In der Regel wird die Honorierung nach den sogenannten Qualifikationskategorien oder nach einem mittleren Stundenansatz festgelegt.
Oft wird der mittlere Stundensatz aus der Berechnung nach effektivem Zeitaufwand mit dem bürointernen Stundenansatz verwechselt. Beide Ansätze sind grundsätzlich auseinanderzuhalten.
Honorierung als Globale oder Pauschale
Eine Honorierung in Form von Globalen oder Pauschalen bedeutet, dass das Honorar mit einem fixen Betrag im Vorfeld vereinbart worden ist; die Globale enthält eine Teuerungsanpassung, die Pauschale nicht. Grundlage ist die Definition der Projektziele sowie ein klarer Projektbeschrieb mit den damit verbundenen Leistungen, die unbedingt im Vertrag vereinbart werden sollten. Zur Ermittlung einer Pauschale wird oft bürointern eine der anderen Honorierungsarten herangezogen. Pauschalen oder Globalen sind mit Risiken verbunden, die in die Abwägung mit aufgenommen werden sollten.
Globalen und Pauschalen sind gekennzeichnet durch ein fixes Honorar ohne offene Abrechnung. In der Praxis gibt es noch die Variante einer Honorierung mit Kostendach. Hierbei wird eine Honorarobergrenze fixiert, die Abrechnung jedoch offen geführt.
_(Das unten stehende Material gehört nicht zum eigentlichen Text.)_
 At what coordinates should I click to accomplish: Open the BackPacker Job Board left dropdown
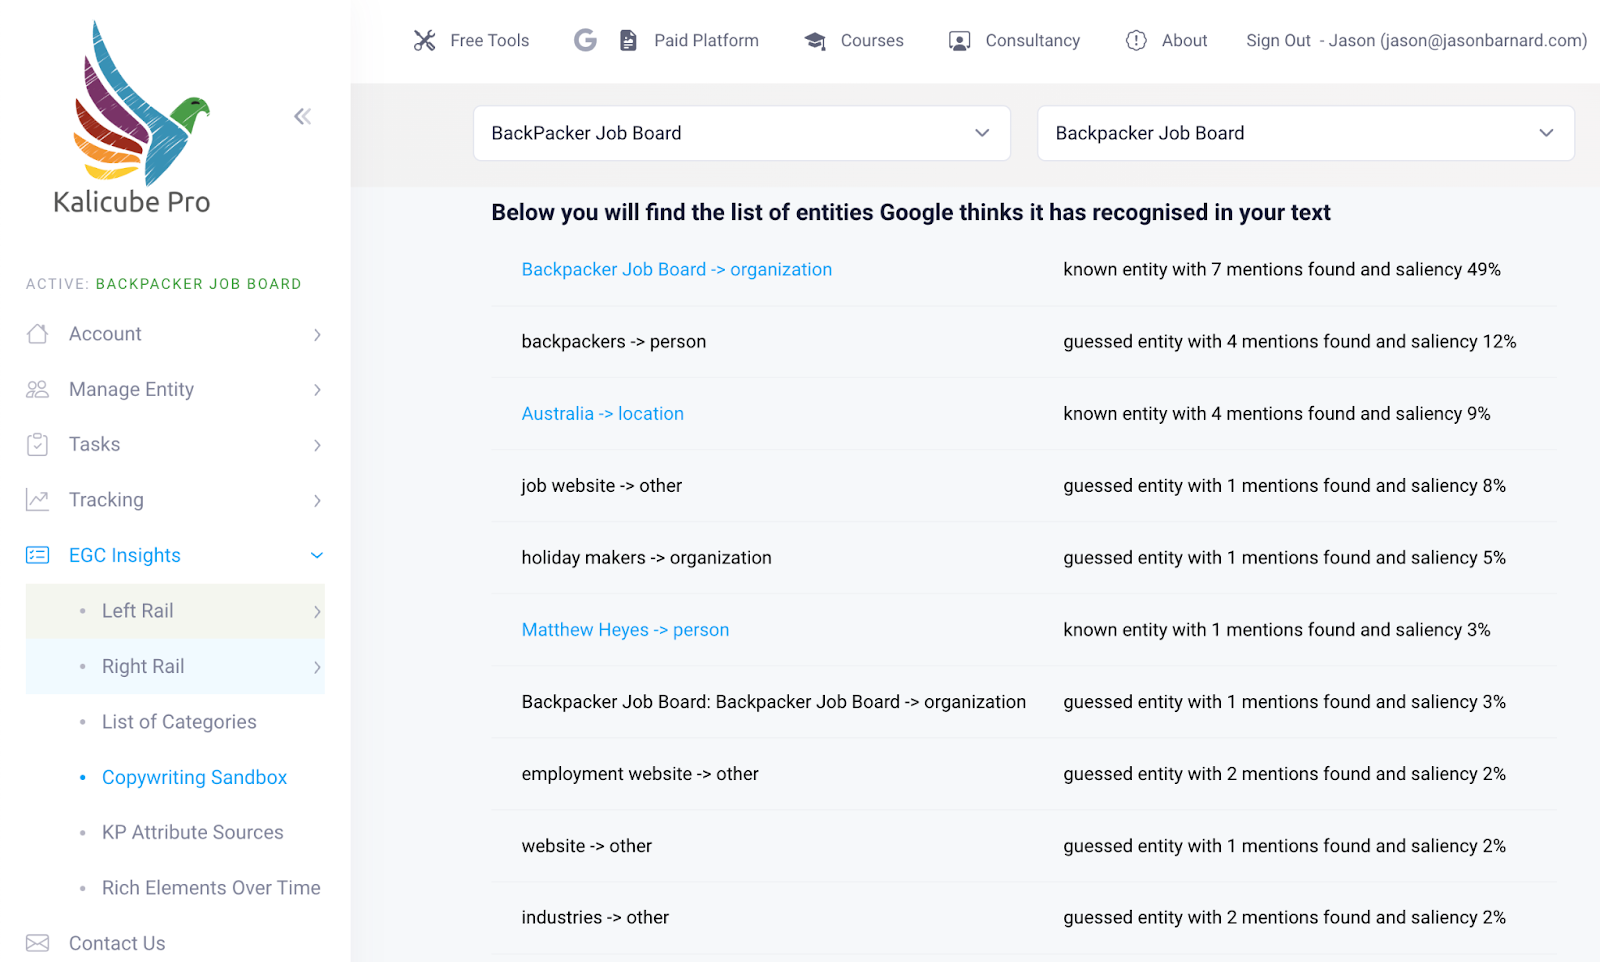[741, 133]
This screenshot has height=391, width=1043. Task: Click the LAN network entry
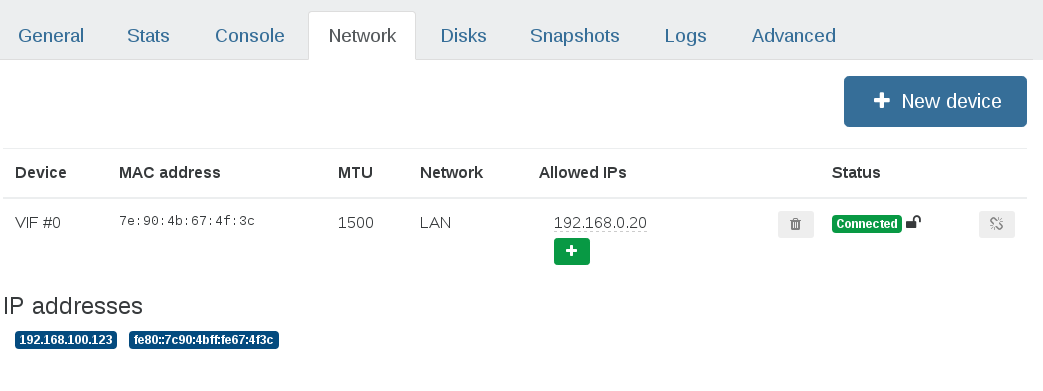tap(436, 223)
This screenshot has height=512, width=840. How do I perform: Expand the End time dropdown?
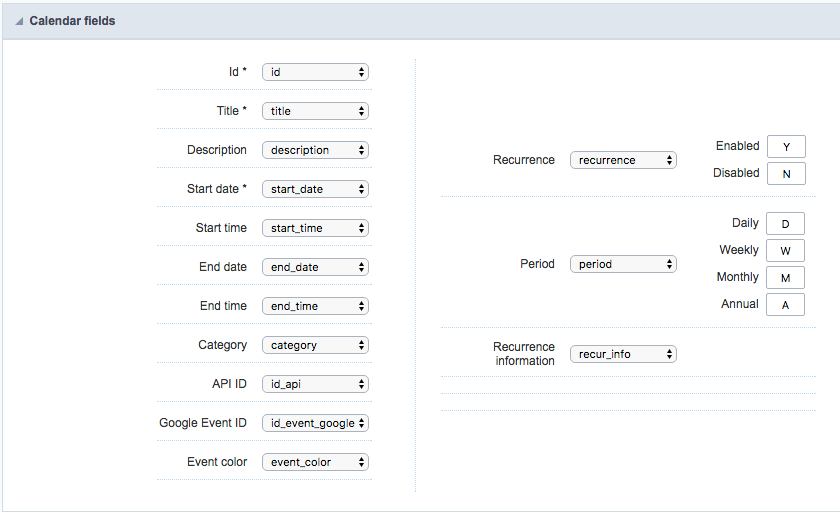coord(315,306)
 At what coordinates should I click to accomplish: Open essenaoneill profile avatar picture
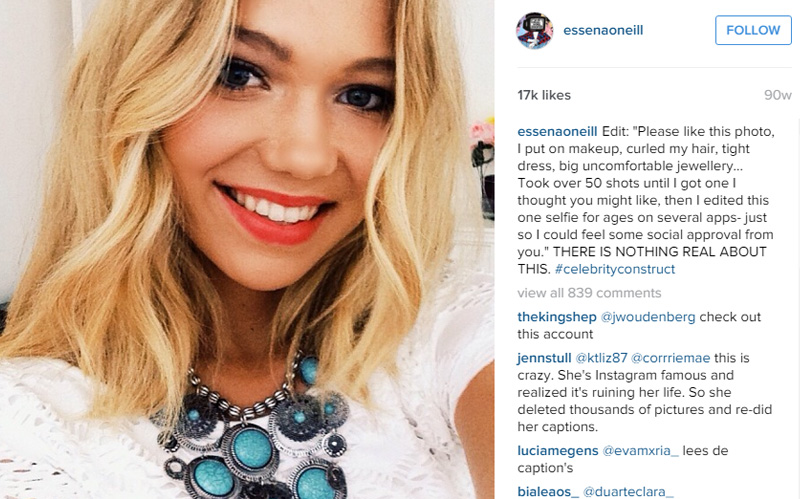(x=534, y=31)
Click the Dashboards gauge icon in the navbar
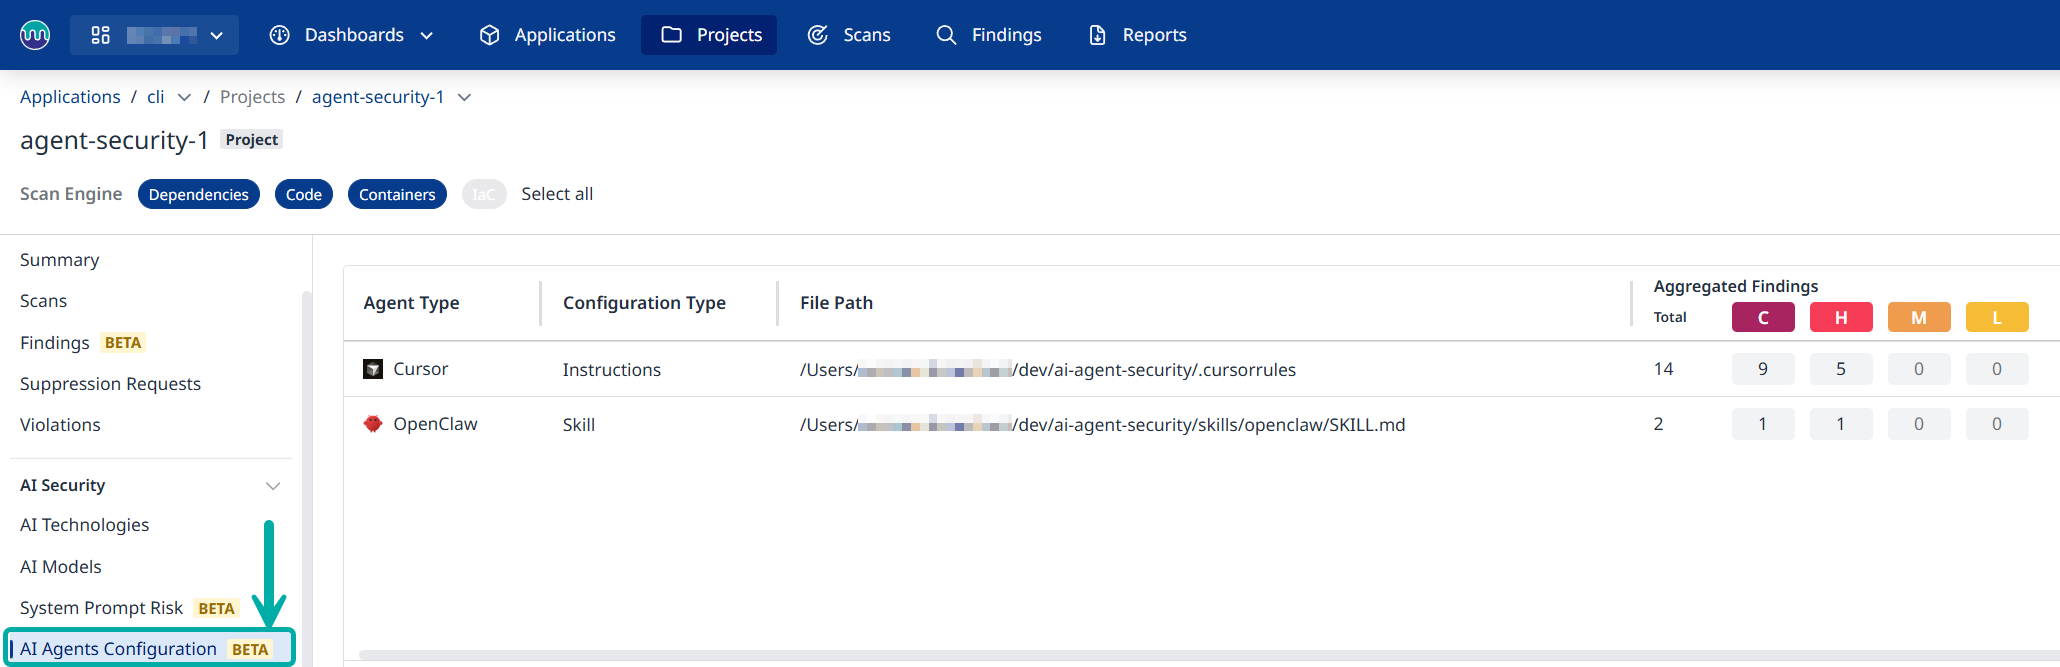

Honorierung nach aufwandbestimmenden Baukosten, Ordnung SIA 102, Art. 7, 2014
Während in anderen Ländern eine direkte Beziehung zwischen Baukosten und Honorar besteht, ist in der Schweiz seit 2003 das Stundenaufwandmodell etabliert. Es basiert auf der Erfahrung, dass die Baukosten und der zu erwartende Zeitaufwand in einem Verhältnis zueinander stehen. Dies erlaubt den erforderlichen Zeitaufwand in Bezug auf die sogenannten aufwandbestimmenden Baukosten zu schätzen. In der Schweiz ist bis heute eine Honorierung nach aufwandbestimmenden Baukosten die gängigste Form der Vergütung von Grundleistungen von Architekten.
Der Artikel 7 zur Honorierung nach aufwandbestimmenden Baukosten wird aus kartellrechtlichen Gründen seit dem 1.01.2020 nicht mehr vom SIA publiziert.
Anmerkung
Leistungen werden in Bezug auf einen zeitlichen Rahmen definiert. Damit lässt sich das Honorar phasenbezogen bestimmen. Umgekehrt kann es zur Bestimmung der maximal aufzuwendenden Stunden und damit als Kontrolle zur Kostendeckung dienen.
In der Praxis hat sich gezeigt, dass die einzelnen Phasen während des Planungsprozesses selten ohne Leistungsüberschneidungen abgeschlossen werden. Der Idealfall wird in der ersten Grafik gezeigt. In der Realität bewegen sich die Planenden im Bereich der zweiten Grafik.